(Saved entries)
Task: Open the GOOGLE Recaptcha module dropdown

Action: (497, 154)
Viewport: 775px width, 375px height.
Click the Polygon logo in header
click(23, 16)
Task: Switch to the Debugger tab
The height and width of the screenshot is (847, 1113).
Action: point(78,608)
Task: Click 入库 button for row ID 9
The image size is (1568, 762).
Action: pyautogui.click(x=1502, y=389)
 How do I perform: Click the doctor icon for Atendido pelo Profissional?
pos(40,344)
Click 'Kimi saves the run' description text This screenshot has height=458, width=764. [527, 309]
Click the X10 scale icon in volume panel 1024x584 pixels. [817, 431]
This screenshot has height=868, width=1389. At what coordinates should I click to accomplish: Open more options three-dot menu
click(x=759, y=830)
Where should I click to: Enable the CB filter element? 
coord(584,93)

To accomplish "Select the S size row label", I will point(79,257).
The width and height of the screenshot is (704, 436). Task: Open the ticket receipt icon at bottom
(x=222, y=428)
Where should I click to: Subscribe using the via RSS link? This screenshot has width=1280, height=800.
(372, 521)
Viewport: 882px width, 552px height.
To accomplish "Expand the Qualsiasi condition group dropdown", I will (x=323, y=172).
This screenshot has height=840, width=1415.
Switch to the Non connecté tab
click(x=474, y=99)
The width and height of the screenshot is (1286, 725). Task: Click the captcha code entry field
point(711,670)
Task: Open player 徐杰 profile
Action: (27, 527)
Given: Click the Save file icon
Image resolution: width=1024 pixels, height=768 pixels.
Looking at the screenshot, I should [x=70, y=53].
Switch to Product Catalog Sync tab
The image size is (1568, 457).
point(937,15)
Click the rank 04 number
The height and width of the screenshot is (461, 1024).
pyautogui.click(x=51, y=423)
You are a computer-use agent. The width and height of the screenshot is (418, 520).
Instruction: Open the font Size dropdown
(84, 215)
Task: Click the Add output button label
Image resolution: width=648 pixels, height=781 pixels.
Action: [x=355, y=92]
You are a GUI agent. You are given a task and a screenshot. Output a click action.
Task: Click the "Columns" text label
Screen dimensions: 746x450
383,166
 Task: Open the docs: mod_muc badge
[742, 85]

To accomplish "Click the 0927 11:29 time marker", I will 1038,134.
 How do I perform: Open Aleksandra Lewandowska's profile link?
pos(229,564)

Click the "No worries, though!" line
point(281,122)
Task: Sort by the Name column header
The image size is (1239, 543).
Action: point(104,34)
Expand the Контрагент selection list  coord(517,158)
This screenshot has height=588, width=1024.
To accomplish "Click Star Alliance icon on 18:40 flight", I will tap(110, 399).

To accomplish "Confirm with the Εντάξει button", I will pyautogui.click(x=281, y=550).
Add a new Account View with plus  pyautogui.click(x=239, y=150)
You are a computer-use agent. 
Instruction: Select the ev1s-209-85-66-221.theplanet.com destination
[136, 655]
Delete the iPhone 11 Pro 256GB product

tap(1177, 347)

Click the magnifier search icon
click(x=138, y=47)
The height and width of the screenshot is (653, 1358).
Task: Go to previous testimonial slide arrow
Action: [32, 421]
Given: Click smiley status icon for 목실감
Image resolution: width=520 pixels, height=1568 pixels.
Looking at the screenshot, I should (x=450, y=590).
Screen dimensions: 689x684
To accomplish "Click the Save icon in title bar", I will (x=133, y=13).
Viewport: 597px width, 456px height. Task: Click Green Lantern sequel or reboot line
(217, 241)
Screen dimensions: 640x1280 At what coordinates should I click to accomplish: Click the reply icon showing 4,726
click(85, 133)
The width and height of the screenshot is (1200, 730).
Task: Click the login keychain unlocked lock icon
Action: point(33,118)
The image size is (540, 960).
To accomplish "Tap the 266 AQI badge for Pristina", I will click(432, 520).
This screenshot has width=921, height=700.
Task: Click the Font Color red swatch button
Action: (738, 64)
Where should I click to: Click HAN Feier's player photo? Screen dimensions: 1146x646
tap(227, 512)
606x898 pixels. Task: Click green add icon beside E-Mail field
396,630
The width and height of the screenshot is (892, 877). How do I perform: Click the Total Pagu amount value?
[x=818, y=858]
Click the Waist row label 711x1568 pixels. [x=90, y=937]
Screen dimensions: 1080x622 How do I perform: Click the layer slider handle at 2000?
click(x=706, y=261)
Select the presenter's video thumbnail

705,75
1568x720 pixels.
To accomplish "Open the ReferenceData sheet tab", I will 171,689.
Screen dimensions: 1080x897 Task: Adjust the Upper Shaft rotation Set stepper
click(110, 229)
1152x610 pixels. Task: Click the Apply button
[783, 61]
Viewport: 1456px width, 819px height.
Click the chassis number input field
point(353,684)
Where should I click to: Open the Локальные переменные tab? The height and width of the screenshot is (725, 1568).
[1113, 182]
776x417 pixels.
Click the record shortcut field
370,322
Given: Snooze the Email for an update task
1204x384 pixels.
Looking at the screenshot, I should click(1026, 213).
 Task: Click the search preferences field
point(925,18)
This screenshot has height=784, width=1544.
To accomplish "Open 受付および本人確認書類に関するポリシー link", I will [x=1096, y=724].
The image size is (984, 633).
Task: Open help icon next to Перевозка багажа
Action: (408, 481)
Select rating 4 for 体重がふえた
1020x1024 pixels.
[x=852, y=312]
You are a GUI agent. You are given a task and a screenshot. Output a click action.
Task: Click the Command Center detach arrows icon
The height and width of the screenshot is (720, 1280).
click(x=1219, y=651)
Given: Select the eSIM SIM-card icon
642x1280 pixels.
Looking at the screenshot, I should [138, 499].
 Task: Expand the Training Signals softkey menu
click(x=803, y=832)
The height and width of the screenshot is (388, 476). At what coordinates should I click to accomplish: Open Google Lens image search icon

**ASSIGNMENT**
What you hand back must match the records above exactly.

**TASK ANSWER**
Task: Open the GOOGLE Recaptcha module dropdown

Action: (497, 154)
Viewport: 775px width, 375px height.
Click the Polygon logo in header
click(23, 16)
Task: Switch to the Debugger tab
The height and width of the screenshot is (847, 1113).
Action: point(78,608)
Task: Click 入库 button for row ID 9
The image size is (1568, 762).
Action: pyautogui.click(x=1502, y=389)
 How do I perform: Click the doctor icon for Atendido pelo Profissional?
pos(40,344)
Click 'Kimi saves the run' description text This screenshot has height=458, width=764. [527, 309]
Click the X10 scale icon in volume panel 1024x584 pixels. [817, 431]
This screenshot has height=868, width=1389. At what coordinates should I click to accomplish: Open more options three-dot menu
click(x=759, y=830)
Where should I click to: Enable the CB filter element? 
coord(584,93)

To accomplish "Select the S size row label", I will point(79,257).
The width and height of the screenshot is (704, 436). Task: Open the ticket receipt icon at bottom
(x=222, y=428)
Where should I click to: Subscribe using the via RSS link? This screenshot has width=1280, height=800.
(372, 521)
Viewport: 882px width, 552px height.
To accomplish "Expand the Qualsiasi condition group dropdown", I will (x=323, y=172).
This screenshot has height=840, width=1415.
Switch to the Non connecté tab
click(x=474, y=99)
The width and height of the screenshot is (1286, 725). Task: Click the captcha code entry field
point(711,670)
Task: Open player 徐杰 profile
Action: (27, 527)
Given: Click the Save file icon
Image resolution: width=1024 pixels, height=768 pixels.
Looking at the screenshot, I should [x=70, y=53].
Switch to Product Catalog Sync tab
The image size is (1568, 457).
point(937,15)
Click the rank 04 number
The height and width of the screenshot is (461, 1024).
pyautogui.click(x=51, y=423)
You are a computer-use agent. The width and height of the screenshot is (418, 520).
Instruction: Open the font Size dropdown
(84, 215)
Task: Click the Add output button label
Image resolution: width=648 pixels, height=781 pixels.
Action: [x=355, y=92]
You are a GUI agent. You are given a task and a screenshot. Output a click action.
Task: Click the "Columns" text label
Screen dimensions: 746x450
383,166
 Task: Open the docs: mod_muc badge
[742, 85]

To accomplish "Click the 0927 11:29 time marker", I will 1038,134.
 How do I perform: Open Aleksandra Lewandowska's profile link?
pos(229,564)

Click the "No worries, though!" line
point(281,122)
Task: Sort by the Name column header
The image size is (1239, 543).
Action: point(104,34)
Expand the Контрагент selection list  coord(517,158)
This screenshot has height=588, width=1024.
To accomplish "Click Star Alliance icon on 18:40 flight", I will tap(110, 399).

To accomplish "Confirm with the Εντάξει button", I will pyautogui.click(x=281, y=550).
Add a new Account View with plus  pyautogui.click(x=239, y=150)
You are a computer-use agent. 
Instruction: Select the ev1s-209-85-66-221.theplanet.com destination
[136, 655]
Delete the iPhone 11 Pro 256GB product

tap(1177, 347)

Click the magnifier search icon
click(x=138, y=47)
The height and width of the screenshot is (653, 1358).
Task: Go to previous testimonial slide arrow
Action: [32, 421]
Given: Click smiley status icon for 목실감
Image resolution: width=520 pixels, height=1568 pixels.
Looking at the screenshot, I should (x=450, y=590).
Screen dimensions: 689x684
To accomplish "Click the Save icon in title bar", I will (x=133, y=13).
Viewport: 597px width, 456px height. Task: Click Green Lantern sequel or reboot line
(217, 241)
Screen dimensions: 640x1280 At what coordinates should I click to accomplish: Click the reply icon showing 4,726
click(85, 133)
The width and height of the screenshot is (1200, 730).
Task: Click the login keychain unlocked lock icon
Action: point(33,118)
The image size is (540, 960).
To accomplish "Tap the 266 AQI badge for Pristina", I will click(432, 520).
This screenshot has width=921, height=700.
Task: Click the Font Color red swatch button
Action: (738, 64)
Where should I click to: Click HAN Feier's player photo? Screen dimensions: 1146x646
tap(227, 512)
606x898 pixels. Task: Click green add icon beside E-Mail field
396,630
The width and height of the screenshot is (892, 877). How do I perform: Click the Total Pagu amount value?
[x=818, y=858]
Click the Waist row label 711x1568 pixels. [x=90, y=937]
Screen dimensions: 1080x622 How do I perform: Click the layer slider handle at 2000?
click(x=706, y=261)
Select the presenter's video thumbnail

705,75
1568x720 pixels.
To accomplish "Open the ReferenceData sheet tab", I will 171,689.
Screen dimensions: 1080x897 Task: Adjust the Upper Shaft rotation Set stepper
click(110, 229)
1152x610 pixels. Task: Click the Apply button
[783, 61]
Viewport: 1456px width, 819px height.
Click the chassis number input field
point(353,684)
Where should I click to: Open the Локальные переменные tab? The height and width of the screenshot is (725, 1568).
[1113, 182]
776x417 pixels.
Click the record shortcut field
370,322
Given: Snooze the Email for an update task
1204x384 pixels.
Looking at the screenshot, I should click(1026, 213).
 Task: Click the search preferences field
point(925,18)
This screenshot has height=784, width=1544.
To accomplish "Open 受付および本人確認書類に関するポリシー link", I will [x=1096, y=724].
The image size is (984, 633).
Task: Open help icon next to Перевозка багажа
Action: (408, 481)
Select rating 4 for 体重がふえた
1020x1024 pixels.
[x=852, y=312]
You are a GUI agent. You are given a task and a screenshot. Output a click action.
Task: Click the Command Center detach arrows icon
The height and width of the screenshot is (720, 1280).
click(x=1219, y=651)
Given: Select the eSIM SIM-card icon
642x1280 pixels.
Looking at the screenshot, I should [138, 499].
 Task: Expand the Training Signals softkey menu
click(x=803, y=832)
The height and width of the screenshot is (388, 476). At what coordinates should I click to accomplish: Open Google Lens image search icon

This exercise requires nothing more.